#### Reading text:

I breathe like a baby, new into the world, separated from the cash cow umbilical cord of soaring internet, phone and TV bundles. I gracefully embrace my reborn life as a "streaming only"  force of reality. No contracts with my "internet only" and I own my router outright.

Verizon was an expensive whore who got a 10.3-billion-dollar payday off of bailing on three large territories, CA, TX and FL from the Beverly Hillbillies. This new company, F/U Communications is not new and has always been steeped in customer service complaints and issues. 

This is the company that had to settle with consumers over lying about high internet speeds and charging for it while giving them mule and buggy speeds. It is emerging as the next monopoly for cable resources, with no clue with regards to technology. Verizon courted us with FIOS, got as much as they could and then moved on after it got paid by the  john. I have to change my Verizon email to my gmail, even though I bought the email address. Even after government payouts, Verizon FIOS is not available in all areas. 

F/U Communications has been in trouble with regards to customer "no" service way before it acquired the 3 territories from Verizon. Since the acquisition the complaints are rising.

#### Data to examine:
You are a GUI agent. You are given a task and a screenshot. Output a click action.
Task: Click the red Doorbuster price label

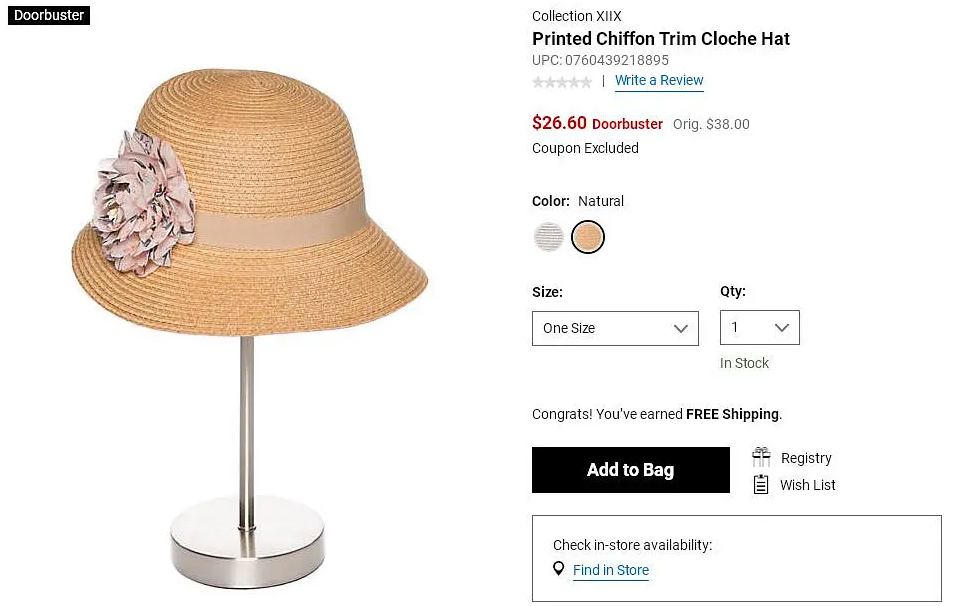point(627,124)
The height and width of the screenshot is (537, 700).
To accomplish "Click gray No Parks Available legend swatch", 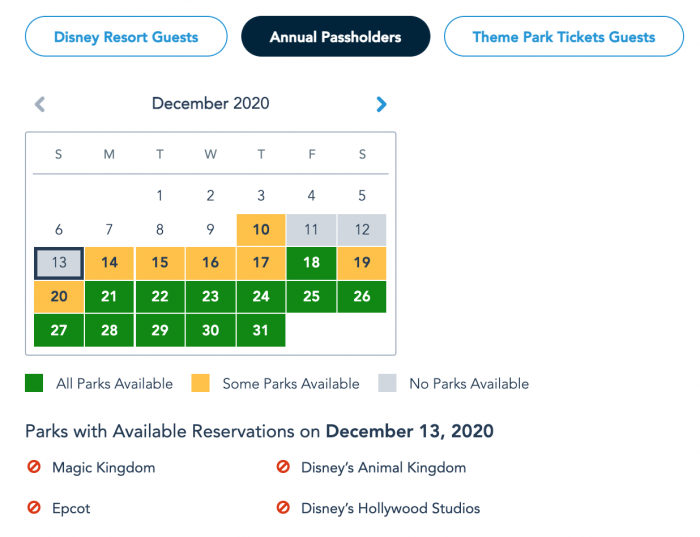I will 388,383.
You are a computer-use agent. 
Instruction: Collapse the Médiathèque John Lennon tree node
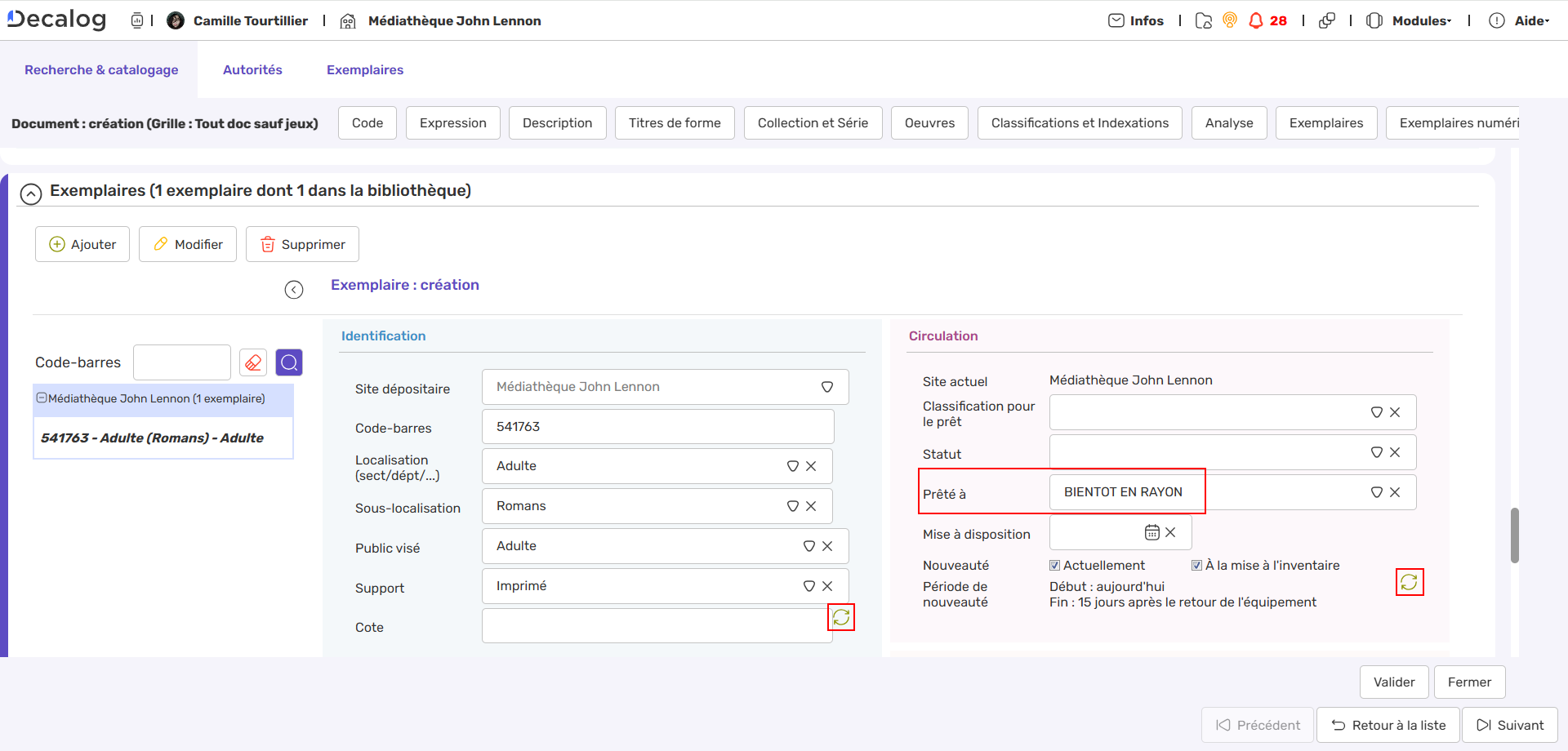[x=42, y=398]

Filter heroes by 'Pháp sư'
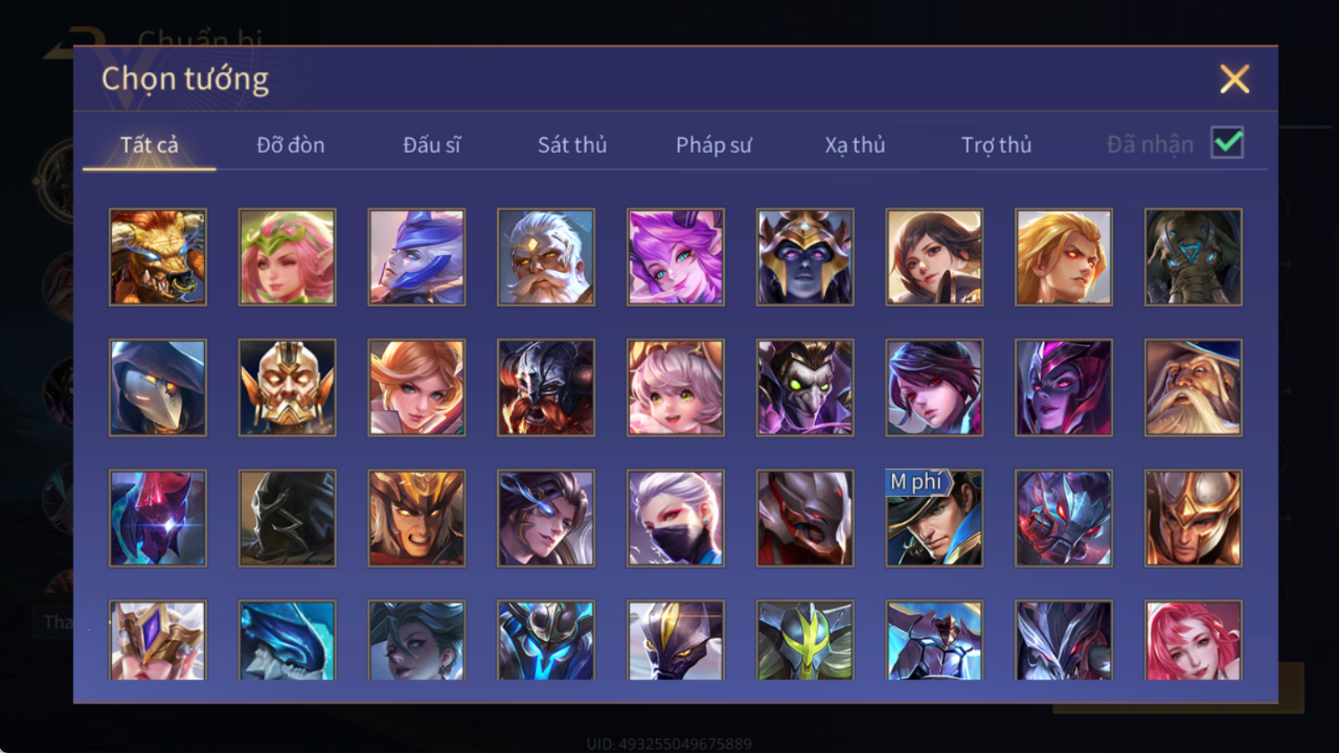[714, 145]
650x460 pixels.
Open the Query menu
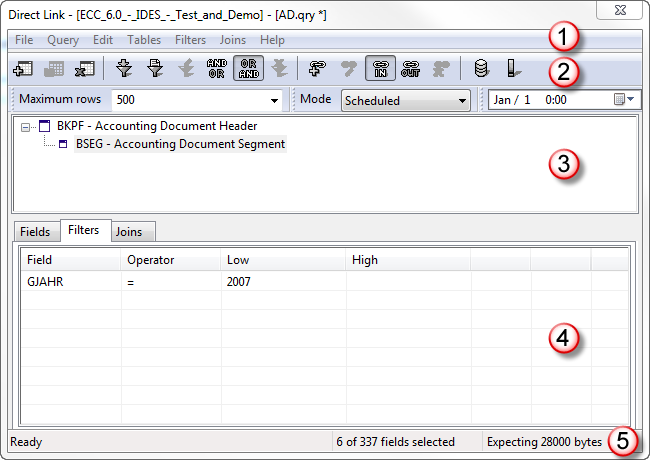[63, 40]
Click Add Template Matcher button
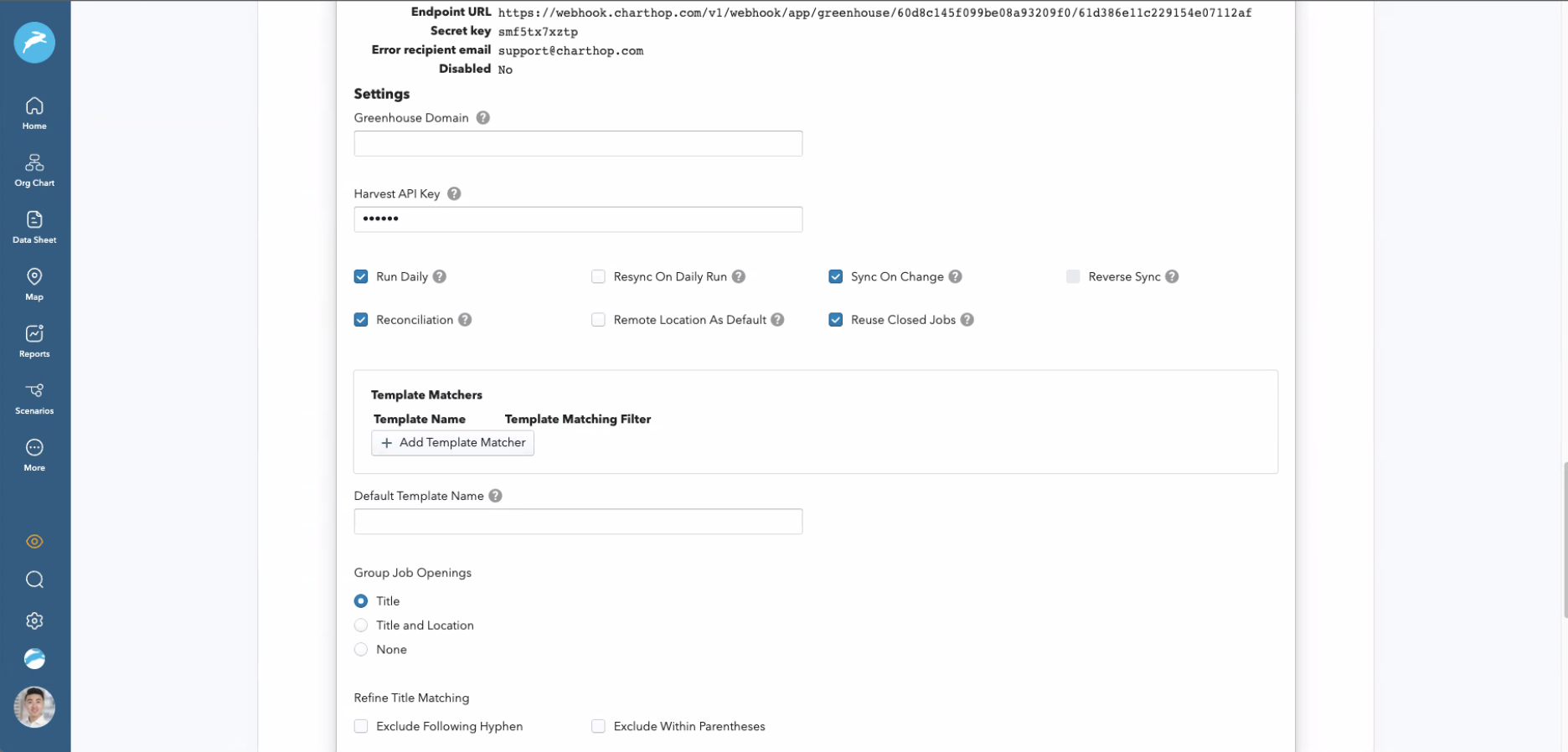The width and height of the screenshot is (1568, 752). coord(452,443)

#### Problem A:
Reproduce the stretch of the passage about leaving Verizon from "Verizon was an" through "complaints and issues.".
#### Problem B:
Please carry on the passage about leaving Verizon, starting after its last sentence.

#### Written answer A:
Verizon was an expensive whore who got a 10.3-billion-dollar payday off of bailing on three large territories, CA, TX and FL from the Beverly Hillbillies. This new company, F/U Communications is not new and has always been steeped in customer service complaints and issues.

#### Written answer B:
Without all this dead weight moving forward in my new viewing life,  there’s no more service and equipment charges: like the monthly $30 which went to renting DVRs or the other fees and charges which amounted to almost 20 additional bucks a month. We as consumers have to pay the cable outlets’ Taxes, Governmental Fees and Surcharges. That’s right, charges they pass on to us because somewhere along the line, someone told them that we as consumers worked for them.

So here’s a little breakdown:

Taxes, Governmental Fees and Surcharges

· 911 State Tax .08

· CA Relay Svc and Communications Devices Fund .05

· CHCF-Band CASF .05

· CA Teleconnect Fund Surcharge .12

· CA Universal Lifeline Telephone Service .60

· CA High Cost Fund .04

· CA State and Local Sales Tax 4.03

Is it me, or don’t we pay some of this crap in our local and state taxes?

Verizon Surcharges and Fees

· Federal Universal Svc Fee 3.36

· Video Franchise Fee 5.37

· PEG Grant Fee 1.01 

· Regulatory Recovery Fee .08

· FIOS TV Broadcast Fee 1.99

· FDV Administrative Charge .99

I know you’re wondering what a PEG Grant Fee is. Well, here ya go. It stands for 
Public, Educational, and Governmental (PEG) Access Cable Television Channels.

“PEG access may be mandated by local or state government to provide any combination of television production equipment, training and airtime on a local cable system to enable members of the public, accredited educational institutions, and government to produce their own shows and televise them to a mass audience."(Center for Media and Democracy)

The Video Franchise Fee? Well, that’s because they own the franchise and we have to pay them  for owning a piece of the franchise. Ridiculous isn’t it?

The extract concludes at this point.